Regierung hält Versprechen auf Klimafinanzierung für Entwicklungsländer nicht

Wien (OTS) - "Der wichtigste Punkt bei der nächsten Klimakonferenz in Lima wird die Klimafinanzierung sein", erklärt die Umweltsprecherin der Grünen, Christiane Brunner. Bei der Klimakonferenz in Kopenhagen im Jahr 2009 haben die Industrienationen den Entwicklungsländern für den Schutz vor dem Klimawandel, aber auch für Klimaschutz, hundert Milliarden Dollar ab 2020 versprochen. Auch Österreich hat zugesagt. Dieses Versprechen einzulösen wäre der "Dealbreaker" für das Zustandekommen des Welt-Klimavertrages, den wir alle so dringend benötigen. Deutschland, Frankreich, Tschechien, Südkorea und sogar Mexiko haben fixe finanzielle Zusagen gemacht. Nur Österreich nicht. "Die Grünen haben daher im gestrigen Umweltausschuss beantragt, dass Österreich für die Klimafinanzierung der Entwicklungsländer 100 Millionen Dollar ab 2020 zusagt. Dieser Antrag wurde auf Betreiben der SPÖ vertagt. Damit ist eine Entscheidung des österreichischen Parlaments vor der Klimakonferenz in Lima nicht mehr möglich. Das ist eine verantwortungslose und ignorante Vorgangsweise der Regierungsparteien", kritisiert Brunner scharf, und fordert:
"Bundeskanzler Faymann muss dringend dafür sorgen, dass sein gegebenes Versprechen noch vor Lima eingelöst wird."

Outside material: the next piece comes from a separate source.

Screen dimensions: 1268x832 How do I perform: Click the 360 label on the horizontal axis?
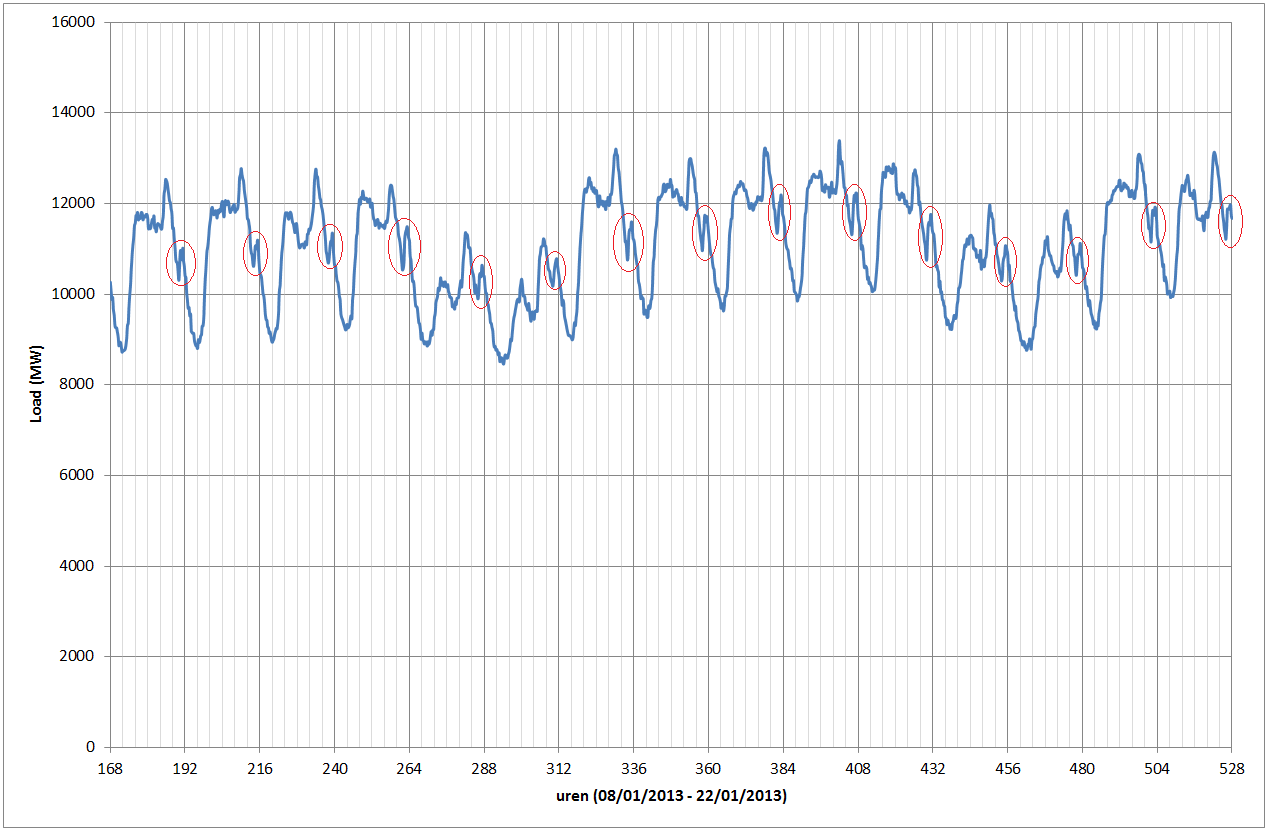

Der zweite Antrag, den die Grünen im Umweltausschuss eingebracht haben, bezog sich auf die Klimaziele Österreichs. Darin fordern sie, dass Österreich ambitioniertere Klimaschutz-Ziele und zusätzliche Klimaschutzmaßnahmen setzt. Aber auch dieser Antrag fand keine Zustimmung.

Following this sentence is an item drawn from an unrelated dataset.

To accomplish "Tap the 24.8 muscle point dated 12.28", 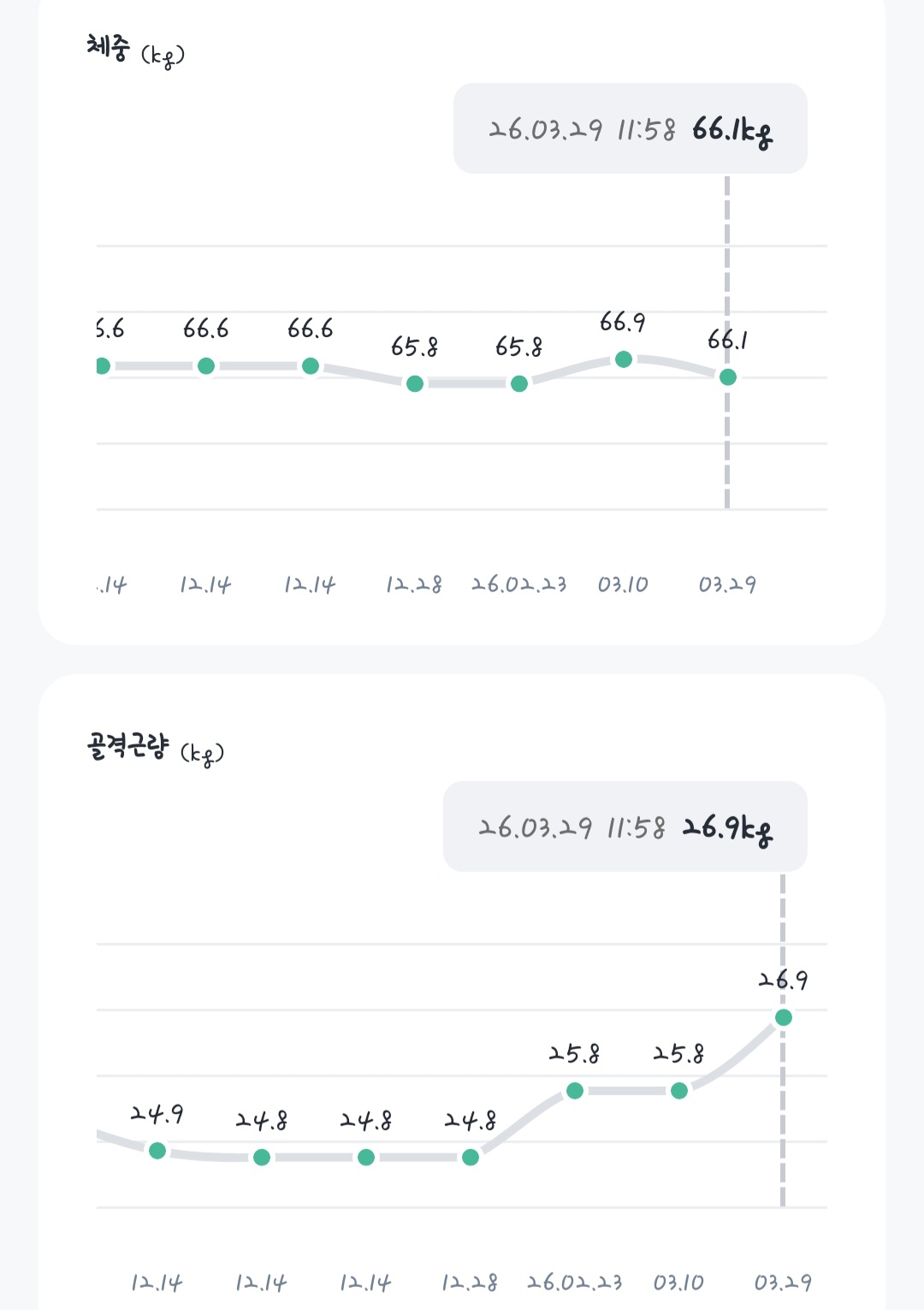I will (471, 1157).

"Ich finde es bedenklich, dass Umweltminister Rupprechter offensichtlich nicht einmal einen Ahnung davon hat, wo Österreich im Klimaschutz überhaupt steht. Im gestrigen Umweltausschuss hat er behauptet, Österreich sei auf Zielkurs. Das ist aber ganz eindeutig falsch. Das Umweltbundesamt hat klar gesagt, wir brauchen zusätzliche Maßnahmen um auf Zielkurs zu kommen", erläutert Brunner.

Der World Energy Outlook 2014, der internationalen Energieagentur, sagt eindeutig: Wir steuern auf eine Erwärmung von 3,6 Grad zu. "Mehr Klimaschutz ist also ein Gebot der Stunde und duldet keinen Aufschub. Auch und vor allem in Österreich", hält Brunner fest.